Dans ce contexte, le refoulement d’Omar Artan prend une dimension politique difficile à écarter. Même si les autorités américaines évoquent des vérifications d’antécédents, la décision intervient dans un climat migratoire particulièrement restrictif. Elle s’ajoute à d’autres tensions déjà observées autour de la Coupe du monde 2026, notamment les difficultés d’entrée ou de déplacement susceptibles de concerner certains participants et supporters originaires de pays visés par la politique migratoire américaine.

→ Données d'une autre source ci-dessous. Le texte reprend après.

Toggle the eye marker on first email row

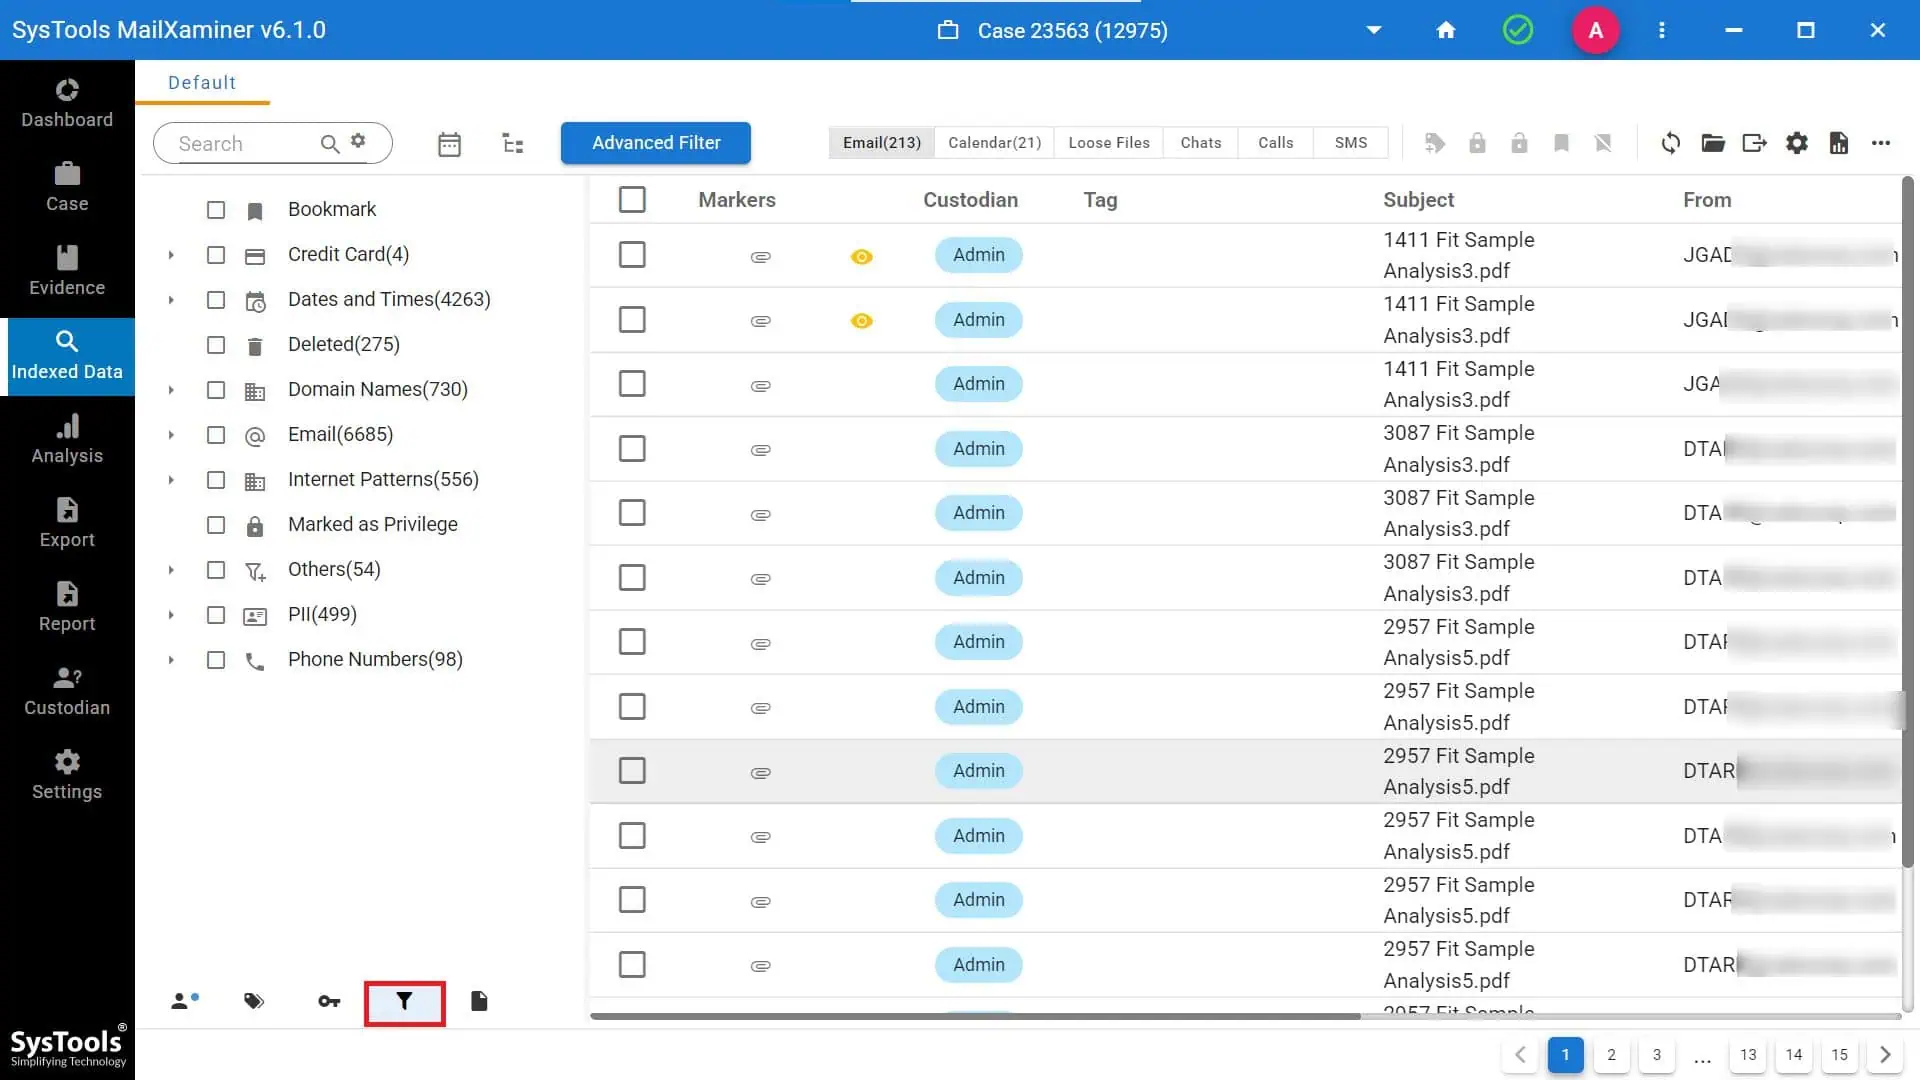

Pour la FIFA, l’affaire constitue un nouveau test. L’organisation rappelle que le gouvernement hôte a le dernier mot en matière de visas et d’admission sur son territoire. Mais en confirmant l’exclusion de l’arbitre sans engager de bras de fer public avec Washington, elle s’expose aux critiques de ceux qui l’accusent de se plier aux décisions politiques américaines.

Un précédent embarrassant pour le Mondial

La Coupe du monde est censée rassembler, au-delà des frontières et des tensions diplomatiques. Le cas Omar Abdulkadir Artan rappelle pourtant que l’organisation d’un tel événement reste dépendante des choix souverains des États hôtes. Quand ces choix entrent en contradiction avec l’idéal d’universalité porté par le football, le malaise devient difficile à ignorer.

À titre individuel, l’arbitre somalien perd l’occasion d’entrer dans l’histoire de son pays. À l’échelle du tournoi, son exclusion envoie un signal préoccupant : même sélectionné par la FIFA, même reconnu par ses pairs, même titulaire d’un visa selon les autorités de son pays, un acteur du jeu peut être stoppé à la frontière.

Omar Artan ne sera donc pas au sifflet durant le Mondial 2026. Son absence, elle, risque de résonner bien au-delà des terrains.